### AIM 1
In the article about the dropped assault charge, how old was the demonstrator?

### DOCUMENT PASSAGE
•••

A protest over the killing of Ethiopian Israeli teen Solomon Teka by a police officer, Jerusalem 2019. Credit: Moti Milrod
Bar Peleg
Bar Peleg

Israel's state prosecutor has withdrawn charges against a demonstrator accused of assaulting a police officer at a 2019 protest, after she presented documentation at her hearing showing that he pushed her before she slapped him.

The activist was arrested during a Jerusalem protest over the 2019 killing of Ethiopian Israeli teen Solomon Teka. Her case was closed following the hearing on the grounds that she did not have any criminal record. She was told, however, that if she commits a similar offense in the future, the case would be reopened. The maximum punishment for this offense is three years of imprisonment.

The 24-year-old woman participated in the demonstration two days after a policeman shot and killed Teka. She was arrested that night, and the court rejected the police's request to extend her detention.

“I didn’t see a policeman chasing me away, I saw a man behaving violently toward me, I was in shock. I know that I can’t attack a policeman, I didn’t intend to do that, I know the regulations,” she said under investigation.

The officer said that he pushed the woman from behind to disperse the demonstration, but video footage showed that he pushed her from the front and it wasn’t done to distance her from the road. “I asked the young woman nicely to leave, and she was warned that otherwise I would have to use force. I pushed her from the back in order to move her away. She turned around, lifted her hand and slapped me in the face, she apologized 1,000 times," the officer said.

A legal sources familiar with the details of the case said that the use of force was not unreasonable.

The woman discovered that she was to be prosecuted for attacking a policeman and for unruly behavior in public when her request for a weapons license was rejected by the Public Security Ministry.

In August, she was told her that the indictment against her was expected “soon.” She received legal assistance from the Justice Ministry’s anti-racism unit, and was referred to the Public Defender.

The woman told Haaretz that “I was lucky there was documentation, and the case was closed quickly.” She said she had never before participated in demonstrations, and that police officers called her and her friends “animals," adding “It was like a spit in the face.”

Her attorney claimed that the prosecution had ignored the circumstances surrounding the incident. "The demonstrator used violence only as an instinctive reaction to the policeman’s behavior," the attorney said.

The police said that "The suspect participated in a violent demonstration at the entrance to Jerusalem and due to disorderly conduct and attacking a policeman, she was detained for an investigation and released the following day." 

"At the end of the investigation the case was transferred for perusal and the decision of the prosecution, according to accepted practice.”

•••

### AIM 2
Reproduce the listing from its first line through the line containing "Accessibility Element type: text (527, 801)", swapping every "Element type" for "Type of element" and leaving everything else unchanged.

### GIVEN RECORDS
•••

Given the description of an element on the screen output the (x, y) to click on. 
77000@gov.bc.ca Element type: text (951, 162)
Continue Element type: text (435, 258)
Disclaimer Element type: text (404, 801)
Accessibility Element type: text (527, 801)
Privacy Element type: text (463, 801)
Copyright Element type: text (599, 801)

•••

### PROBLEM SOLUTION 1
She was 24 years old.

### PROBLEM SOLUTION 2
Given the description of an element on the screen output the (x, y) to click on. 
77000@gov.bc.ca Type of element: text (951, 162)
Continue Type of element: text (435, 258)
Disclaimer Type of element: text (404, 801)
Accessibility Type of element: text (527, 801)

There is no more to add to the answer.